Opinion
No. 76281-COA
10-24-2019
ORDER OF AFFIRMANCE
4113 Keasberry Trust and David and Sirwan Toth appeal from a district court order granting summary judgment in a quiet title action. Eighth Judicial District Court, Clark County; Kerry Louise Earley, Judge.
The original owner of the subject property failed to make periodic payments to his homeowners' association (HOA). The HOA recorded a notice of lien for, among other things, unpaid assessments and later a notice of default and election to sell to collect on the past due assessments and other fees pursuant to NRS Chapter 116. Prior to the sale, the predecessor to Nationstar Mortgage, LLC (Nationstar)—the beneficiary of the first deed of trust on the property—tendered payment to the HOA foreclosure agent in the amount of nine months of past due assessments, which the agent rejected. The HOA proceeded with its foreclosure sale, and 4113 Keasberry Trust (Keasberry) purchased the property. Keasberry and the Toths (collectively referred to herein as Keasberry) then filed the underlying action against Nationstar seeking to quiet title. Both parties later moved for summary judgment, and the district court ruled in Nationstar's favor, concluding that the tender extinguished the superpriority lien and that the property remained subject to the first deed of trust. This appeal followed.
This court reviews a district court's order granting summary judgment de novo. See Wood v. Safeway, Inc., 121 Nev. 724, 729, 121 P.3d 1026, 1029 (2005). Summary judgment is proper if the pleadings and all other evidence on file demonstrate that no genuine issue of material fact exists and that the moving party is entitled to judgment as a matter of law. Id. When deciding a summary judgment motion, all evidence must be viewed in a light most favorable to the nonmoving party. Id. General allegations and conclusory statements do not create genuine issues of fact. Id. at 731, 121 P.3d at 1030-31.

### [Data]
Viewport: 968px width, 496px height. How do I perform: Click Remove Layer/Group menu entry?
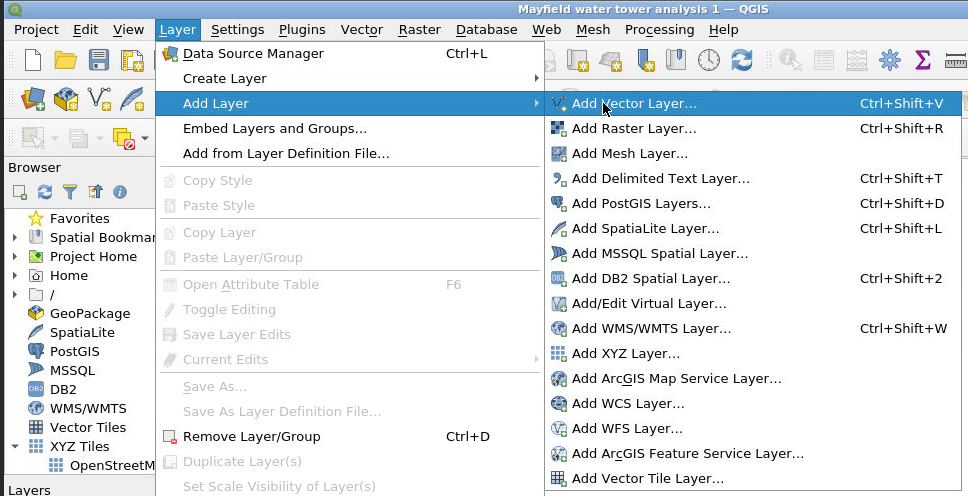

### [Given request A]
Using the order of affirmance, determine whether each of the following statements agrees with the text: (i) the HOA foreclosure agent accepted the tender of nine months of past due assessments; (ii) the district court ruled in Nationstar's favor; (iii) this court reviews an order granting summary judgment de novo. For each, answer yes or no and quote the deciding words of the text exactly.
### [Given request B]
Reproduce, word for word, the stretch of the order of affirmance from "This court reviews" through "P.3d at 1030-31.".

### [Correct result A]
(i) No: "which the agent rejected"
(ii) Yes: "the district court ruled in Nationstar's favor"
(iii) Yes: "This court reviews a district court's order granting summary judgment de novo"

### [Correct result B]
This court reviews a district court's order granting summary judgment de novo. See Wood v. Safeway, Inc., 121 Nev. 724, 729, 121 P.3d 1026, 1029 (2005). Summary judgment is proper if the pleadings and all other evidence on file demonstrate that no genuine issue of material fact exists and that the moving party is entitled to judgment as a matter of law. Id. When deciding a summary judgment motion, all evidence must be viewed in a light most favorable to the nonmoving party. Id. General allegations and conclusory statements do not create genuine issues of fact. Id. at 731, 121 P.3d at 1030-31.